### Written request
Can you reproduce, word for word, the part of the beekeeping forum thread below between "Welcome. Welcome, Welcome" and "bees next year.", inclusive?

── Text to read

# New Member in Watkinsville, Georgia



## AmericasBeekeeper (Jan 24, 2010)

Welcome Ryan!


----------



## kitkat (May 23, 2015)

Welcome. Welcome, Welcome !


----------



## GaryG74 (Apr 9, 2014)

Welcome to BeeSource! Lots of beeks from GA on BeeSource, you'll be able to get LOCAL info. Good luck with your bees next year.


----------



## bbruff22 (Dec 24, 2013)

Welcome from NE Kansas Ryan. Good luck to you as you get started!


----------



## Dave H (Aug 23, 2014)

Welcome Ryan. A good resource in our area is the Eastern Piedmont Beekeepers Assoc. They meet at 7:00 on the first Monday of the month at the UGA farm 1221 Hog Mountain Rd.
Regardz, Dave H


----------



## GaSteve (Apr 28, 2004)

Welcome to BS! As stated, GA is well represented here. In addition to the local club, I would recommend joining the GA Beekeepers Association and if you can try to attend the Young Harris Beekeeping Institute held every May (but fills up long before).


----------



## rwoodworth98 (Nov 15, 2015)

Thanks everyone for the warm welcome. I am happy to hear from everyone and especially the Georgia Beekeepers.


----------



## rwoodworth98 (Nov 15, 2015)

Thanks Dave. I will w look into joining the Eastern Beekeepers Assoc.


----------



## beemandan (Dec 5, 2005)

────
── Information provided

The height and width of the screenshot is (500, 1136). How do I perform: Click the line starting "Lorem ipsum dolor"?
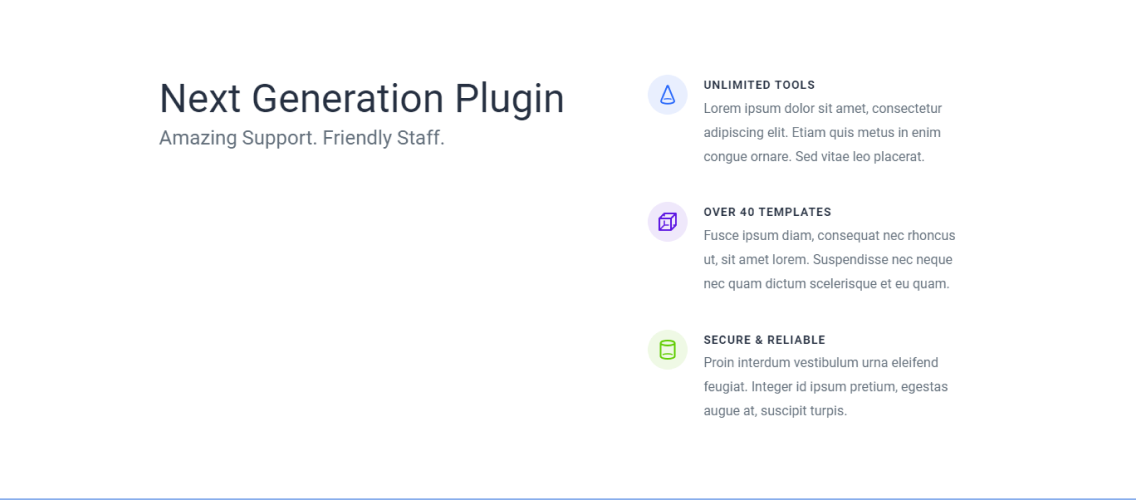click(823, 109)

────

### Final answer
Welcome. Welcome, Welcome !


----------



## GaryG74 (Apr 9, 2014)

Welcome to BeeSource! Lots of beeks from GA on BeeSource, you'll be able to get LOCAL info. Good luck with your bees next year.